→ **Passage to read**

######

Brown v. ITT Consumer Financial Corp.

Decision Date05 May 2000
Docket NumberNo. 99-10506,99-10506
Citation211 F.3d 1217
Parties(11th Cir. 2000) Stanley BROWN, Plaintiff-Appellant, v. ITT CONSUMER FINANCIAL CORPORATION, Defendant-Appellee.
CourtU.S. Court of Appeals — Eleventh Circuit

[Copyrighted Material Omitted]

[Copyrighted Material Omitted] Appeal from the United States District Court for the Northern District of Georgia.(No. 94-00515-1-CV-JTC), Jack T. Camp, Judge.

Before BIRCH and HULL, Circuit Judges, and HODGES,* Senior District Judge.

BIRCH, Circuit Judge:

Plaintiff-Appellant Stanley Brown appeals the district court's rulings compelling arbitration and denying Brown's motion to vacate the arbitrator's decision in favor of Defendant-Appellee ITT Consumer Financial Corporation (ITT). Because we find that the district court properly compelled arbitration, and find no error in the district court's denial of the motion to vacate the award, we AFFIRM.


Stanley Brown, an African-American, was hired by ITT in 1990. Brown worked in consumer loan collections for ITT, and was promoted to Assistant Vice-President in 1991. In that role, he trained and supervised Bruce A. Billue and Terry Jenkins, supervisors in ITT's Atlanta Recovery Center. Billue and Jenkins are also African- American. In 1993, Brown, Billue and Jenkins all filed complaints with the Equal Employment Opportunity Commission (EEOC) alleging racially discriminatory treatment by their superiors at ITT.

At the same time that their discrimination claims were being pursued with the EEOC, ITT was undergoing a reorganization and conversion from the consumer loan business to the home equity loan business. Billue and Jenkins were not offered employment in the Home Equity Center after the Atlanta Recovery Center closed in May 1993. Brown was retained until August 1993, during which time he managed the Home Equity Center and trained his replacement. Brown was then terminated from his position and offered severance if he signed a release of claims against ITT. He refused to sign.

In February 1994, Brown, Billue and Jenkins filed a complaint in the district court alleging race discrimination and retaliation. ITT moved to compel arbitration in accordance with the terms of an Employee Agreement (the Agreement) signed by each of the men. The Agreement contains an arbitration clause which provides that ITT and the employee

agree that any dispute between them or claim by either against the other or any agent or affiliate of the other shall be resolved by binding arbitration under the Code of Procedure of the National Arbitration Forum....

######

→ **Data excerpts**
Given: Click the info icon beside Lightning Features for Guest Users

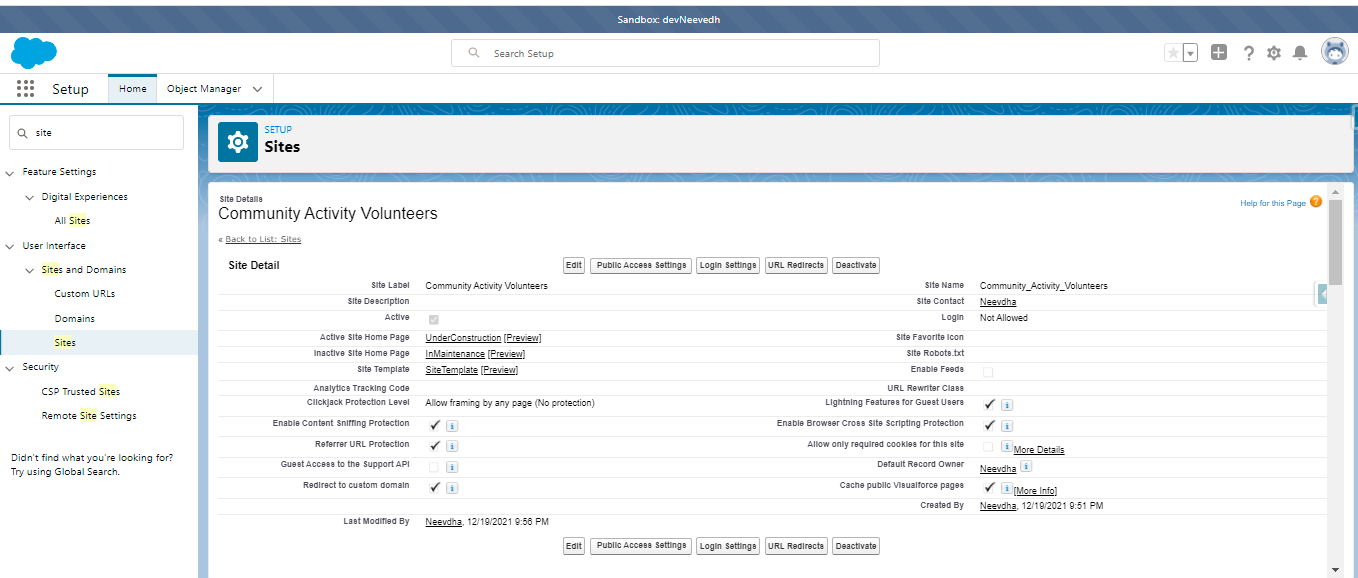Looking at the screenshot, I should click(1007, 405).
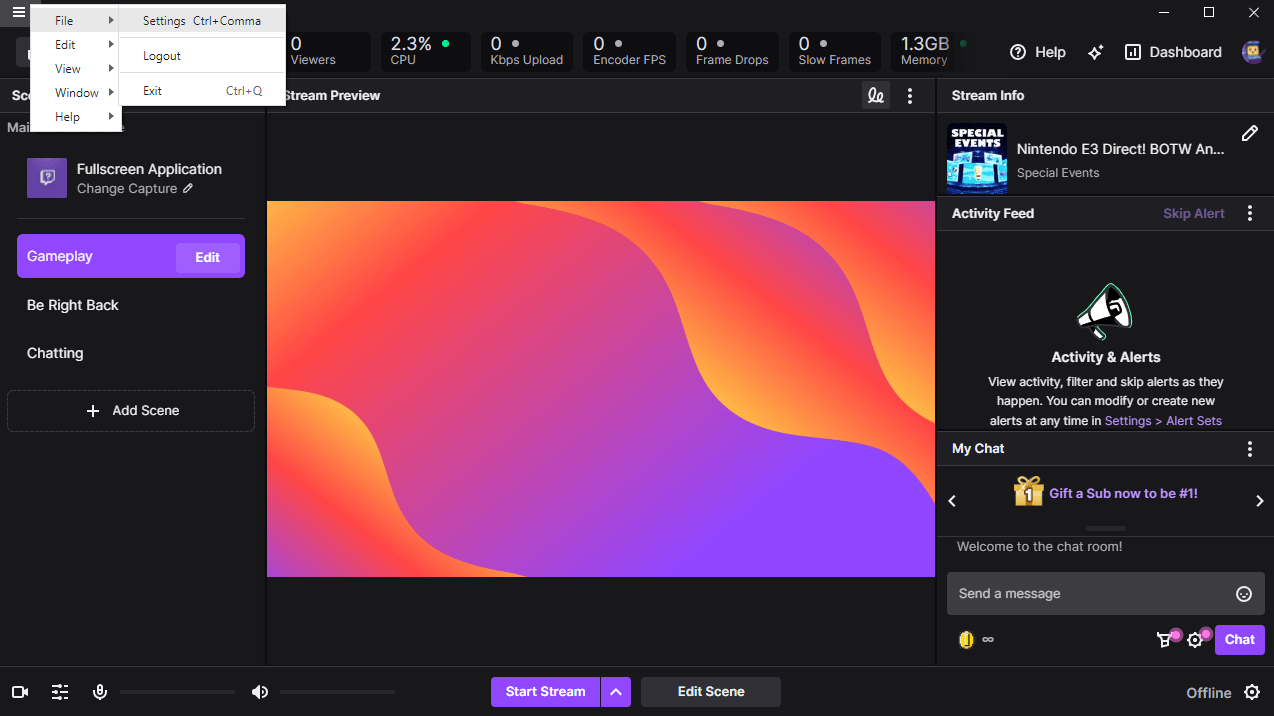1274x716 pixels.
Task: Open the hamburger menu
Action: (x=18, y=13)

######

→ **Task set**
1. In the Brown v. ITT opinion, in what year was Brown promoted to Assistant Vice-President?
2. Return the passage of the Brown v. ITT opinion that begins at the words "[Copyrighted Material Omitted] Appeal" and stops after the words "award, we AFFIRM.".
3. Carry the Brown v. ITT opinion further, picking up right after its final line.

→ **Responses**
1. 1991

2.
[Copyrighted Material Omitted] Appeal from the United States District Court for the Northern District of Georgia.(No. 94-00515-1-CV-JTC), Jack T. Camp, Judge.

Before BIRCH and HULL, Circuit Judges, and HODGES,* Senior District Judge.

BIRCH, Circuit Judge:

Plaintiff-Appellant Stanley Brown appeals the district court's rulings compelling arbitration and denying Brown's motion to vacate the arbitrator's decision in favor of Defendant-Appellee ITT Consumer Financial Corporation (ITT). Because we find that the district court properly compelled arbitration, and find no error in the district court's denial of the motion to vacate the award, we AFFIRM.

3.
R1-4, Exh.B.

The Agreement also provided that it could not be modified "except in a writing designated as an 'EMPLOYMENT AGREEMENT MODIFICATION', signed by an ITT CFC officer." Id. In the district court, Brown argued, among other things, that a Benefits Summary given to employees at the time of their termination and interim bulletins issued by ITT executives replaced the Agreement, thereby invalidating the arbitration clause. He also argued that the arbitration clause should fail because the National Arbitration Forum (NAF) no longer existed. The district court rejected Brown's arguments and compelled arbitration.

The arbitration was conducted by Judge John W. Sognier of JAMS/Endispute. At the conclusion of the arbitration, Billue and Jenkins were awarded damages. Brown was denied relief. His motion to vacate the arbitrator's judgment was denied by the district court. This appeal ensued.


We review the district court's order compelling arbitration de novo. Sunkist Soft Drinks, Inc. v. Sunkist Growers, Inc., 10 F.3d 753, 756 (11th Cir.1993). In reviewing the denial of the motion to vacate the arbitration award, we accept the district court's findings of fact unless clearly erroneous, and we review questions of law de novo. Scott v. Prudential Securities, Inc., 141 F.3d 1007, 1014 (11th Cir.1998), cert. denied, 525 U.S. 1068, 119 S.Ct. 798, 142 L.Ed.2d 660 (1999).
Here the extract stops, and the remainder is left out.